POLITICO illustration; Photos by Robin Bravender/POLITICO's E&E News, Francis Chung/POLITICO, Getty Images
By Robin Bravender
07/12/2023 04:30 AM EDT
DALTON, Ga. — President Joe Biden and Marjorie Taylor Greene have at least one thing in common: They’re both big fans of a solar factory in this corner of northwest Georgia.
This sleepy corner of the state, carved out of the Appalachian hills and long known for its carpet industry, is decidedly not Biden country. Former President Donald Trump won nearly 70 percent of the votes here in Whitfield County in 2020, the same year the district first sent the flamethrowing Republican Greene to Congress.
One morning in June, a white pickup truck displaying an “Impeach Biden” bumper sticker drove past a Dalton Waffle House. At a nearby Walmart, Dalton residents described their support for their congresswoman. “She’s got balls,” said one local retiree who declined to give his name. “She seems to stand up for us,” said an 84-year-old Greene supporter who thinks 80-year-old Biden isn’t “cognitive enough” to be president.

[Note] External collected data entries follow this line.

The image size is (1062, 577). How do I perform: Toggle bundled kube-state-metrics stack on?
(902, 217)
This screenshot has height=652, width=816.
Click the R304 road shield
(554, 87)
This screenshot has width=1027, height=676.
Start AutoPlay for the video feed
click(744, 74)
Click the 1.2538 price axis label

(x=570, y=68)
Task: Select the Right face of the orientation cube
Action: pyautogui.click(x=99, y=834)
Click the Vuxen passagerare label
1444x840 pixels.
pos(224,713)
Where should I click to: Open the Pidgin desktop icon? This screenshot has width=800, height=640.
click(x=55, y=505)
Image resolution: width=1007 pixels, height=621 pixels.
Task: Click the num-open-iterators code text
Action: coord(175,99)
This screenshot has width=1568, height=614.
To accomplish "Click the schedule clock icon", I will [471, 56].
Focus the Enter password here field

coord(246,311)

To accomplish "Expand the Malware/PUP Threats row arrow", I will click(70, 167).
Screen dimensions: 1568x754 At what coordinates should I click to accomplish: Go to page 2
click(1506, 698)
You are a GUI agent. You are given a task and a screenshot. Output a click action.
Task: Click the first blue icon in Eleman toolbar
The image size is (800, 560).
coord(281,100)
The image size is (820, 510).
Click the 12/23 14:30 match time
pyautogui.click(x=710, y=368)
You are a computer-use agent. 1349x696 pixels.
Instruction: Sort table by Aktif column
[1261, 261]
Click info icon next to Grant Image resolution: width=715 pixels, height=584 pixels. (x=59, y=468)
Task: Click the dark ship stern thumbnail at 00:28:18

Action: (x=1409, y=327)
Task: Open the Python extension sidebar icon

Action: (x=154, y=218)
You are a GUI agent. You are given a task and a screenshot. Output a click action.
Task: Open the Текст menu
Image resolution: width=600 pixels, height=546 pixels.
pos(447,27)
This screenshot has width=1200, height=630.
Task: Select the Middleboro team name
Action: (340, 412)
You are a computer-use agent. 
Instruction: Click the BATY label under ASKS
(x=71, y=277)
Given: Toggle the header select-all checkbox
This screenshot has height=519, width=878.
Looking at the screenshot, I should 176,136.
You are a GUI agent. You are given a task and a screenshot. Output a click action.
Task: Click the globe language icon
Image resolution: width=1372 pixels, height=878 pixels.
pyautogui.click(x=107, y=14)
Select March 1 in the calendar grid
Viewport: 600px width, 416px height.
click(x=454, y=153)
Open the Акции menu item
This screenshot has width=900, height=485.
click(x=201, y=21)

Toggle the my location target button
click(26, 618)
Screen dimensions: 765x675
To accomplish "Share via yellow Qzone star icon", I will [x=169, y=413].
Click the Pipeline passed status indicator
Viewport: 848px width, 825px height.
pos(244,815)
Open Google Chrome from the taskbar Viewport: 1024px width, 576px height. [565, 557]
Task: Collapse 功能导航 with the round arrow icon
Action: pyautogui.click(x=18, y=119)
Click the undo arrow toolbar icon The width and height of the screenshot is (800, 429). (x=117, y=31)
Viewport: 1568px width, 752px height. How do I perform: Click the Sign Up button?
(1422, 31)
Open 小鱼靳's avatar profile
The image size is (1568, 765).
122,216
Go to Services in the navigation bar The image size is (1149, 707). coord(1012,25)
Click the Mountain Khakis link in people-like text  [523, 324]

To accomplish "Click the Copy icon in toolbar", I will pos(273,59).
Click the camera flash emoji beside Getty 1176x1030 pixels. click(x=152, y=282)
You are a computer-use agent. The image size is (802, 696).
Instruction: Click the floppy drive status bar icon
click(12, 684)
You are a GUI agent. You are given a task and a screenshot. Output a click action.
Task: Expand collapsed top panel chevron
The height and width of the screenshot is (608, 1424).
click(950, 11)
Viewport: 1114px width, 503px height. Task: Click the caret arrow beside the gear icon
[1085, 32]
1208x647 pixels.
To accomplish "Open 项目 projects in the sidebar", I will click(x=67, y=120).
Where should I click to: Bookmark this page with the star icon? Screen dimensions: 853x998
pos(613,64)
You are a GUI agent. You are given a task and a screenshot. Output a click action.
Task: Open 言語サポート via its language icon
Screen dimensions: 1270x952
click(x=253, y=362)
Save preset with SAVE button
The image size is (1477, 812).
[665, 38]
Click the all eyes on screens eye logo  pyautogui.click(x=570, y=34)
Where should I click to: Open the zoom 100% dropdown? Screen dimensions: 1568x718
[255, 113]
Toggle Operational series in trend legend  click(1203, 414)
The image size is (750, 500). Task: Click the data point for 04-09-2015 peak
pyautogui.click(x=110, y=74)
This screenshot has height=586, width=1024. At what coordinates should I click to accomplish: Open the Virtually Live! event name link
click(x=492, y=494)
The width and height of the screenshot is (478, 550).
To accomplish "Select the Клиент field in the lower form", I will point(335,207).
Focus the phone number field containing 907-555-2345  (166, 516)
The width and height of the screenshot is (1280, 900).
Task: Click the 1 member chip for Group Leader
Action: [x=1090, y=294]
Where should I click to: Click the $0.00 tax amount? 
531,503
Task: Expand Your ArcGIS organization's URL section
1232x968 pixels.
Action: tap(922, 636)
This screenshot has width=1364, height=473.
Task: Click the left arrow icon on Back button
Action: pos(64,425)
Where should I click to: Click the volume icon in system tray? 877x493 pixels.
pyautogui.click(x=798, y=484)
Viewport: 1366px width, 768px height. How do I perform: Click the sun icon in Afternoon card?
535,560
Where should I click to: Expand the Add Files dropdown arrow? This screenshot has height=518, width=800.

So the heart of Greene’s district might seem an odd place for a solar plant that’s become a poster child for the Biden administration’s climate policy agenda.
But that’s the story behind Hanwha Qcells, a South Korea-owned company that built the largest solar panel manufacturing plant in the Western Hemisphere in an industrial area south of Dalton’s downtown. It started churning out solar panels in 2019, but it’s...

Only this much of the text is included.